_Page_:

═══

Jastin García

Personal information
- Full name: Antonino Jastin López García
- Birth name: Antonino Jastin García López
- Date of birth: 15 January 2004 (age 22)
- Place of birth: Lleida, Spain
- Height: 1.80 m (5 ft 11 in)
- Position: Winger

Team information
- Current team: Girona
- Number: 21

Youth career
- 2012–2018: FIF Lleida
- 2018–2019: Lleida Esportiu
- 2019–2023: Girona

Senior career*
- Years: Team / Apps / (Gls)
- 2022–2025: Girona B / 33 / (3)
- 2024–: Girona / 5 / (1)
- 2025–2026: → Andorra (loan) / 28 / (3)

International career^{‡}
- 2024–: Portugal U20 / 2 / (0)
- 2024–: Catalonia / 1 / (0)

= Jastin García =

Portuguese footballer (born 2004)

═══

Some records
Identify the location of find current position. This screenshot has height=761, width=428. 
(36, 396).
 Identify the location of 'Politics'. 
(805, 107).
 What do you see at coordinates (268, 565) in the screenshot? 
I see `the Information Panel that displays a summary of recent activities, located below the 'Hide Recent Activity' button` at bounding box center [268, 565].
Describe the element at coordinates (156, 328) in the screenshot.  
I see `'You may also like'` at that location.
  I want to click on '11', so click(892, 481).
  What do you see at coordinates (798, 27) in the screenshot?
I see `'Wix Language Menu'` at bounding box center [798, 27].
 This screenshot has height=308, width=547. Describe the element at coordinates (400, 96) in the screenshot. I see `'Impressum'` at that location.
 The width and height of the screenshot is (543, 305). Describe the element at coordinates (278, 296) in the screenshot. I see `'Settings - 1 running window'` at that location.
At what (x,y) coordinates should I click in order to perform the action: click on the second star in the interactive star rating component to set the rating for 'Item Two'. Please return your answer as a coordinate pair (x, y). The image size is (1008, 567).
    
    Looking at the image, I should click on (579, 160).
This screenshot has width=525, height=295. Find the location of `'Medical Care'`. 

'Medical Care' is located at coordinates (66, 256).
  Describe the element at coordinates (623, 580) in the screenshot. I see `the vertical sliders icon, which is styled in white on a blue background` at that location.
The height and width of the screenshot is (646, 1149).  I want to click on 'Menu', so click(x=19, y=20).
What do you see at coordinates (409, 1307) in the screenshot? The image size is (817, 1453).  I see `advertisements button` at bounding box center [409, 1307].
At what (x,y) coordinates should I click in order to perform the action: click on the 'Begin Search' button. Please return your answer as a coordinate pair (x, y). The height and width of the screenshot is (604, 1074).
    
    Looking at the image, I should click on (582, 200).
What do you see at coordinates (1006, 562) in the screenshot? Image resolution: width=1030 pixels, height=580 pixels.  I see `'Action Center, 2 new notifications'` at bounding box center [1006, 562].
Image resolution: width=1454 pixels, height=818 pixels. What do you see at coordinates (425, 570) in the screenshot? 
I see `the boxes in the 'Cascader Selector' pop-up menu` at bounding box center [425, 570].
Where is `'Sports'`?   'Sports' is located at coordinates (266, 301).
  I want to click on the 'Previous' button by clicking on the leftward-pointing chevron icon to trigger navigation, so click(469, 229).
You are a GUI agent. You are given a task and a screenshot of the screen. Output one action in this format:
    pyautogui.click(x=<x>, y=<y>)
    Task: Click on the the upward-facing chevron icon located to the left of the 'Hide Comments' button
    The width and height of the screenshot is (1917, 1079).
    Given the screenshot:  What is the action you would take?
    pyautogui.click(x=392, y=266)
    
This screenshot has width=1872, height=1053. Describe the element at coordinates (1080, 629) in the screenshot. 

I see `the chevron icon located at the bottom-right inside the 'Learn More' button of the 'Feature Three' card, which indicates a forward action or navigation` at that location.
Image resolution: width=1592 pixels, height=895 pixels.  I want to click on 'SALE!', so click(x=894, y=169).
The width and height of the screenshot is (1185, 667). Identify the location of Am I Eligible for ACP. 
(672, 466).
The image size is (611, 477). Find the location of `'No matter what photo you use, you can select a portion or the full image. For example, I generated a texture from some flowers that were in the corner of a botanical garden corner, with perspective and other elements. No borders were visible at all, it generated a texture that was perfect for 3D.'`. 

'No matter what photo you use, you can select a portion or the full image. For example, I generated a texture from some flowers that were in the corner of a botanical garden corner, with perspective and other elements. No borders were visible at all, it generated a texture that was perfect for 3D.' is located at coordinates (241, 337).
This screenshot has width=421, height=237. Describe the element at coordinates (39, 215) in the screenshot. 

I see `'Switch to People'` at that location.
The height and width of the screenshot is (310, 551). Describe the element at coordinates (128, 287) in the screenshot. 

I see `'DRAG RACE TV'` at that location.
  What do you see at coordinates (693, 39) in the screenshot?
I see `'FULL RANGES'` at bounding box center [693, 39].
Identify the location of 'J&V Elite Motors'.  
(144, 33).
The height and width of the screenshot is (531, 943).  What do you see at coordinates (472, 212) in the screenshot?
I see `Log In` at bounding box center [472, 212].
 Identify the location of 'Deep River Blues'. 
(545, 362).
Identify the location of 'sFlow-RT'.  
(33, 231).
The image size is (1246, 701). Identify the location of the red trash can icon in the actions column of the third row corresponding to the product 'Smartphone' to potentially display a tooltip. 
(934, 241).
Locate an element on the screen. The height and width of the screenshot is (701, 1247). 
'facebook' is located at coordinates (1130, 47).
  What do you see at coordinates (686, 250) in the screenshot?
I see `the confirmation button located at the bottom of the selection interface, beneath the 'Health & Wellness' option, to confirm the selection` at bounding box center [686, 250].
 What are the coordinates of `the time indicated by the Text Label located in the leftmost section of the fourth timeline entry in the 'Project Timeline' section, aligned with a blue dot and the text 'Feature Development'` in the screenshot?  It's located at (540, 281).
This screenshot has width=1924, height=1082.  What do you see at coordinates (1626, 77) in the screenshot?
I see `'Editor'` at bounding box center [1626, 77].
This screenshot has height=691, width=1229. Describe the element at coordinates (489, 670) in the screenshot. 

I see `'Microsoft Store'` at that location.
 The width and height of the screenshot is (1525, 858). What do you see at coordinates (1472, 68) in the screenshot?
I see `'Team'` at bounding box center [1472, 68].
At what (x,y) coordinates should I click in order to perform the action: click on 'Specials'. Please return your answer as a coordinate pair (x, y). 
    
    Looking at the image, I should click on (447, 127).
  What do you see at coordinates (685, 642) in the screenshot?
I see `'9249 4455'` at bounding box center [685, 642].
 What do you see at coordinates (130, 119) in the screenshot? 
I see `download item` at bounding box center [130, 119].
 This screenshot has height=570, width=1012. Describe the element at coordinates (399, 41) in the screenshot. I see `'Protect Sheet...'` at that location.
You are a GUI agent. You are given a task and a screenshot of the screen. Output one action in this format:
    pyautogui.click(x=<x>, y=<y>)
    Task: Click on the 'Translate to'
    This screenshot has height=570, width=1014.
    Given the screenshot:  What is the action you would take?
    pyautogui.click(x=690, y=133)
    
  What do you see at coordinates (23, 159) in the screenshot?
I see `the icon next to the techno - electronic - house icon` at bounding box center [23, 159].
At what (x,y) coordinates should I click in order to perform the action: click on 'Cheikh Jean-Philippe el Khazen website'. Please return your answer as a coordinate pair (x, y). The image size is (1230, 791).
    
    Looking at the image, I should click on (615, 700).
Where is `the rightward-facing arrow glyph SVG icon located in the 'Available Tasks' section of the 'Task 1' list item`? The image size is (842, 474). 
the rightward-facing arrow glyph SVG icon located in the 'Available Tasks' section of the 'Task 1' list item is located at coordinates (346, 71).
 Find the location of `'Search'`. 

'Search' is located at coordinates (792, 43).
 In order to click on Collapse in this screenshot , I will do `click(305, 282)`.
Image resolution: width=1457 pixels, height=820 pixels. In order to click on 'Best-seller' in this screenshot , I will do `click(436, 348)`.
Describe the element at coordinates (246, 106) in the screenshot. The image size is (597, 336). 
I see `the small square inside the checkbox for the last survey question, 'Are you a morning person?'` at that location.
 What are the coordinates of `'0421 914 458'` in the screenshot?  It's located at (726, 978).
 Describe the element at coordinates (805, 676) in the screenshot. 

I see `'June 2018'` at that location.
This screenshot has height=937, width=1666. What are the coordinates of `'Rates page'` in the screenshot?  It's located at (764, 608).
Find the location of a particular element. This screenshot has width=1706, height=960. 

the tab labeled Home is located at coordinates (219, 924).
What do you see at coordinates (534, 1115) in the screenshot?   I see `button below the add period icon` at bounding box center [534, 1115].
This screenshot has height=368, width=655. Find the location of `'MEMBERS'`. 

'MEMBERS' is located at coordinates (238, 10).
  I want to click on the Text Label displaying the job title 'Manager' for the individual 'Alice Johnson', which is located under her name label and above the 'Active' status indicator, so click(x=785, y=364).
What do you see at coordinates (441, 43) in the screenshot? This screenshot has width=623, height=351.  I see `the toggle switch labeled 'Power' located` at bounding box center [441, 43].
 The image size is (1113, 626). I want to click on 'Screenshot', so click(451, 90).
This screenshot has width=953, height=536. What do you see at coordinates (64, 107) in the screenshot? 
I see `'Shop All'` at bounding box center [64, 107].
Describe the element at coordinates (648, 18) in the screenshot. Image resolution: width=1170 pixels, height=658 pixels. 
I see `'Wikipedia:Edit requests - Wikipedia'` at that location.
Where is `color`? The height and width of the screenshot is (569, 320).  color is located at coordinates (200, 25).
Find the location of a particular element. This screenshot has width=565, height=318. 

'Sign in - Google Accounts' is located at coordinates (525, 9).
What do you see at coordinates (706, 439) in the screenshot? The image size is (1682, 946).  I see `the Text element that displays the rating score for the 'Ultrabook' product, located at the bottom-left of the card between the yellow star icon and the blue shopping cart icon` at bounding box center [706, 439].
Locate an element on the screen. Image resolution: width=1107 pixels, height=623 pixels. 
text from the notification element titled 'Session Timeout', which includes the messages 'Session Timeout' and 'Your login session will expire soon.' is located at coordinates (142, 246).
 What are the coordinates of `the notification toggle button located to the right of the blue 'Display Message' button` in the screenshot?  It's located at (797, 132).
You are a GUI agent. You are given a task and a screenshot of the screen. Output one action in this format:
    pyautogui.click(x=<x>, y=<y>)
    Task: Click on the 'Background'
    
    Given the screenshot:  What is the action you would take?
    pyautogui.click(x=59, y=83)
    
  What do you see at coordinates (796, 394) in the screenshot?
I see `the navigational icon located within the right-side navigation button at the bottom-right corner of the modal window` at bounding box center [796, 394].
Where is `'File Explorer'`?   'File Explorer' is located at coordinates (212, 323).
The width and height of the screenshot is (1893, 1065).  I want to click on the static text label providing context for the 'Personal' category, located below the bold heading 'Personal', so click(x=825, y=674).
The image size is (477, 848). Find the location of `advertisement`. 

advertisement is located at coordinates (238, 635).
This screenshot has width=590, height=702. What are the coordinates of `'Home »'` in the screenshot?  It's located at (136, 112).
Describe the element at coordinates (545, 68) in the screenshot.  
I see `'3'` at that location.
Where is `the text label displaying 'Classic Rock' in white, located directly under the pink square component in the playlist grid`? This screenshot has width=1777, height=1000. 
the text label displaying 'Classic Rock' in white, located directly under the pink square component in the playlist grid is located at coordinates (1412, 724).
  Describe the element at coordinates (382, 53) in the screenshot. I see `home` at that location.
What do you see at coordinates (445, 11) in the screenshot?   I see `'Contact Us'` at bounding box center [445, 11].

═══

_Challenge 1_: Condense the part of the Jastin García profile that begins "Youth career" into a single sentence.
_Challenge 2_: Please extend the Jastin García profile from the point where it stops.
The items are separate material, apart from the Jastin García profile.

_Task answer 1_: Jastin García played youth football at FIF Lleida (2012–2018), Lleida Esportiu (2018–2019) and Girona (2019–2023).

_Task answer 2_:
Antonino Jastin López García (born 15 January 2004), sometimes known as just Jastin, is a professional footballer who plays mainly as a left winger for club Girona FC. Born in Spain, he represents Portugal at international level.

==Club career==
Born in Lleida, Catalonia, Jastin began his career with hometown side FIF Lleida at the age of four, and joined Lleida Esportiu's youth sides in 2018. In the following year, he moved to the youth categories of Girona FC.

Jastin made his senior debut with the reserves on 18 September 2022, starting in a 2–0 Tercera Federación away loss to CE Europa. On 11 August of the following year, after impressing with the first team in the pre-season, he renewed his contract with the Blanquivermells until 2027.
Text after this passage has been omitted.